[[ SUPPLIED DATA open ]]

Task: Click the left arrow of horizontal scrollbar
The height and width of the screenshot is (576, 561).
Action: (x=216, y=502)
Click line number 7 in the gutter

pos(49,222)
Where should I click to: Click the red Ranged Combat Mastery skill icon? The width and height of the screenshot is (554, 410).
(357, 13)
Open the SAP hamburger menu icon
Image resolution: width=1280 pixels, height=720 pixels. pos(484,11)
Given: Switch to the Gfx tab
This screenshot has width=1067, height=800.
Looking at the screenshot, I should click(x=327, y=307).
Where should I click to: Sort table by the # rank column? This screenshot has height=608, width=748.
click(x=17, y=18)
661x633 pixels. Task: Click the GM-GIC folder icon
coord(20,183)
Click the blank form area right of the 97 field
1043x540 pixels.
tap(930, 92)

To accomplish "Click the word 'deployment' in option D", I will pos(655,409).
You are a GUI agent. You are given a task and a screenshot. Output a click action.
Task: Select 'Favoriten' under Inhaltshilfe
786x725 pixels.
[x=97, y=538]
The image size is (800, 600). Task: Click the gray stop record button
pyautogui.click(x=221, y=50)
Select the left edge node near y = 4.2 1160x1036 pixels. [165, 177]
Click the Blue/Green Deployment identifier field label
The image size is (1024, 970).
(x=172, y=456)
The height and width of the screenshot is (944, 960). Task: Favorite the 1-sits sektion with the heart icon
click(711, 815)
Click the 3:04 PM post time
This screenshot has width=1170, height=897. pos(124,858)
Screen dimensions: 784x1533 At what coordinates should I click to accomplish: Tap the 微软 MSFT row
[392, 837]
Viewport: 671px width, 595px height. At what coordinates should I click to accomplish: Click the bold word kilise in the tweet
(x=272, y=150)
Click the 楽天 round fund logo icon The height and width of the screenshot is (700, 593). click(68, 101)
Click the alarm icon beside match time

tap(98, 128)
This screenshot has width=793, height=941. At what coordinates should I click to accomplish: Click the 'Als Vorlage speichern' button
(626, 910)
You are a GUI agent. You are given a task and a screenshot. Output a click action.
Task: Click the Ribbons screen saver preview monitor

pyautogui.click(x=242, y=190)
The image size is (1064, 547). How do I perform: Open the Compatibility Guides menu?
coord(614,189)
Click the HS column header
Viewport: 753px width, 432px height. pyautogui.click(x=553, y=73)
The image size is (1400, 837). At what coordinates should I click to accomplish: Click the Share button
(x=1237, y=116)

[[ SUPPLIED DATA closed ]]

#### [WHAT THE TASK REQUIRES]
All lines above should be output verbatim.

#### [EXPECTED ANSWER]
Task: Click the left arrow of horizontal scrollbar
The height and width of the screenshot is (576, 561).
Action: (x=216, y=502)
Click line number 7 in the gutter

pos(49,222)
Where should I click to: Click the red Ranged Combat Mastery skill icon? The width and height of the screenshot is (554, 410).
(357, 13)
Open the SAP hamburger menu icon
Image resolution: width=1280 pixels, height=720 pixels. pos(484,11)
Given: Switch to the Gfx tab
This screenshot has width=1067, height=800.
Looking at the screenshot, I should click(x=327, y=307).
Where should I click to: Sort table by the # rank column? This screenshot has height=608, width=748.
click(x=17, y=18)
661x633 pixels. Task: Click the GM-GIC folder icon
coord(20,183)
Click the blank form area right of the 97 field
1043x540 pixels.
tap(930, 92)

To accomplish "Click the word 'deployment' in option D", I will pos(655,409).
You are a GUI agent. You are given a task and a screenshot. Output a click action.
Task: Select 'Favoriten' under Inhaltshilfe
786x725 pixels.
[x=97, y=538]
The image size is (800, 600). Task: Click the gray stop record button
pyautogui.click(x=221, y=50)
Select the left edge node near y = 4.2 1160x1036 pixels. [165, 177]
Click the Blue/Green Deployment identifier field label
The image size is (1024, 970).
(x=172, y=456)
The height and width of the screenshot is (944, 960). Task: Favorite the 1-sits sektion with the heart icon
click(711, 815)
Click the 3:04 PM post time
This screenshot has width=1170, height=897. pos(124,858)
Screen dimensions: 784x1533 At what coordinates should I click to accomplish: Tap the 微软 MSFT row
[392, 837]
Viewport: 671px width, 595px height. At what coordinates should I click to accomplish: Click the bold word kilise in the tweet
(x=272, y=150)
Click the 楽天 round fund logo icon The height and width of the screenshot is (700, 593). click(68, 101)
Click the alarm icon beside match time

tap(98, 128)
This screenshot has width=793, height=941. At what coordinates should I click to accomplish: Click the 'Als Vorlage speichern' button
(626, 910)
You are a GUI agent. You are given a task and a screenshot. Output a click action.
Task: Click the Ribbons screen saver preview monitor

pyautogui.click(x=242, y=190)
The image size is (1064, 547). How do I perform: Open the Compatibility Guides menu?
coord(614,189)
Click the HS column header
Viewport: 753px width, 432px height. pyautogui.click(x=553, y=73)
The image size is (1400, 837). At what coordinates should I click to accomplish: Click the Share button
(x=1237, y=116)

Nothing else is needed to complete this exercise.